La carne es un alimento sobre el que circulan gran multitud de mentiras, ya sea por desconocimiento o por cuestiones ideológicas interesadas. Es cierto que su consumo ha incrementado enormemente (un 50% desde el año 1960), pero este asunto plantea más dilemas medioambientales, por lo costosos que resulta mantener cabezas de ganado y la contaminación que provocan.
Actualmente, se realizan tantos estudios y noticias sobre los alimentos que parece que ninguno es bueno para la salud. Una corriente moderna tiende a demonizar los alimentos que hemos consumido desde nuestros orígenes, preparando el camino para alimentos naturales por otros artificiales, culpamos a los alimentos naturales de ser la causa de muchas de las enfermedades que podemos padecer.

1. La carne posee peligrosas grasas saturadas

Es cierto que algunos tipos de carne son ricos en grasas saturadas y colesterol, pero su peligrosidad no ha sido confirmada. Cada vez más científicos están cambiando su opinión sobre la grasa, que consideran que ha sido tratada injustamente en los consejos nutricionales.


Según diversas investigaciones, la más recientes a manos del Hospital Universitario de Croydonlas grasas saturadas y el colesterol encontrado en la sangre no ocasionan daño a nuestro organismo. De hecho, las grasas saturadas poseen efectos positivos sobre la salud, así como el colesterol, pues convierten las partículas de colesterol LDL en grandes y densas.
Dicho de otra forma, incrementan la cantidad de partículas grandes de colesterol LDL, lo que se vincula con un menor riesgo de padecer enfermedades del corazón.

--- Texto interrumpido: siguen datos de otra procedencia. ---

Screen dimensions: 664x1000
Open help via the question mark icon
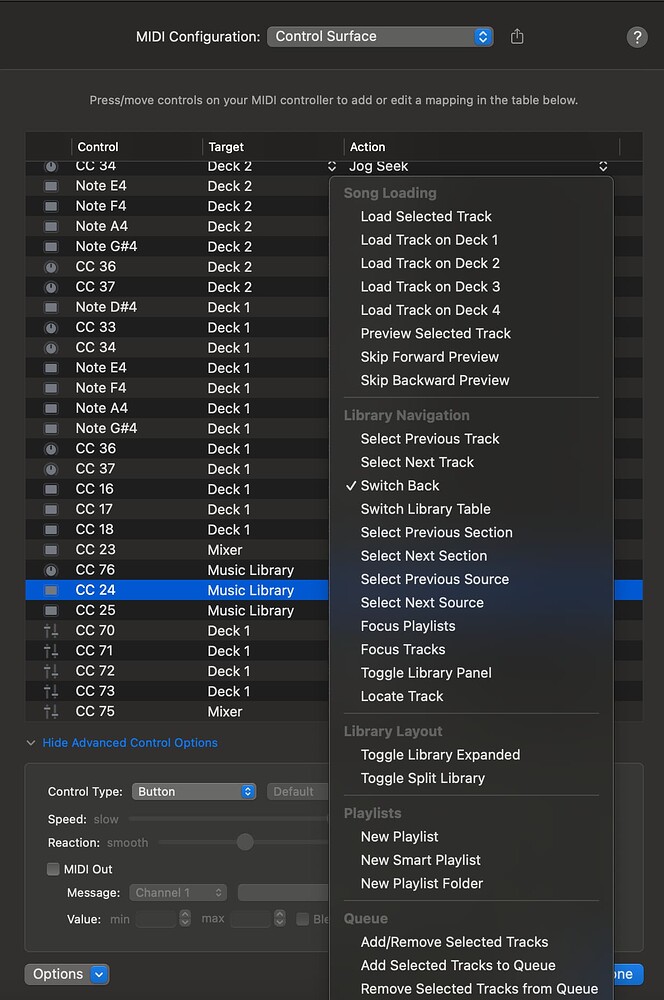(x=638, y=37)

2. La carne incrementa el riesgo de enfermedades cardíacas y diabetes

El consumo de carne roja procesada aumenta el riesgo de padecer diabetes y enfermedades cardiovasculares, mientras que el consumo de esta misma carne no procesada no presenta ningún riesgo relacionado.
Una revisión de un estudio publicado en 2010, que reunía datos de 20 investigaciones en las que participaron más de un millón de personas, llegó a la conclusión de que no existían ningún vínculo entre el consumo de estas dos carnes.
Por este motivo, lo más correcto es diferenciar las carnes procesadas y no procesadas, para luego realizar algún tipo de afirmación con respecto a las enfermedades que podrían causar.

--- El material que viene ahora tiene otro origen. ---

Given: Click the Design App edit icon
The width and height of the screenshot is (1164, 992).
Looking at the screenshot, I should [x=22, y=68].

3. La carne deteriora al sistema óseo

Cuando comemos carne, ingerimos proteínas, un nutriente que aumenta los niveles de ácido en nuestro organismo. Consecuentemente, el cuerpo utiliza el calcio presente en los huesos para neutralizar este ácido, lo que causa una debilitación de los mismos y puede resultar en osteoporosis.
Sin embargo, esto sólo ocurre a corto plazo, pues se ha demostrado que el consumo de proteínas a largo plazo tiene efectos positivos en los huesos:
  • Aumenta la densidad ósea
  • Previene la osteoporosis
  • Evita fracturas en los adultos mayores

4. Podemos prescindir de comer carne

Es cierto que muchos de los nutrientes presentes en la carne los podemos obtener mediante el consumo de otros productos de origen animal. Sin embargo, esto no quiere decir que debamos prescindir de la carne.
La carne natural, es decir, la no procesada goza de grandes cantidades de nutrientes necesarios para el cuerpo humano, como por ejemplo, la creatina.
Consumir carne de forma equilibrada complementa las necesidades nutricionales de nuestro organismo, además de potenciar la salud general.


5. La carne puede favorecer el desarrollo de cáncer

En efecto, se han publicado varias investigaciones en las últimas décadas que relacionan el consumo de carne roja con la aparición de ciertos tipos de cáncer. Según un estudio de Harvard Medical School comer cordero, ternera o cerdo por encima de la cantidad diaria recomendada (70 gramos diarios, 500 gramos a la semana) eleva el riesgo de morir por una cardiopatía un 18% y el de sufrir cáncer en un 10%.
Sin embargo, no es la carne la que provoca cáncer, sino el modo en que la cocinamos. Se ha descubierto que cocinar la carne a altas temperaturas favorece la aparición de unas sustancias llamadas Aminas Heterocíclicas (AH) e Hidrocarburos Policíclicos Aromáticos (HPA) relacionados con el desarrollo de cáncer.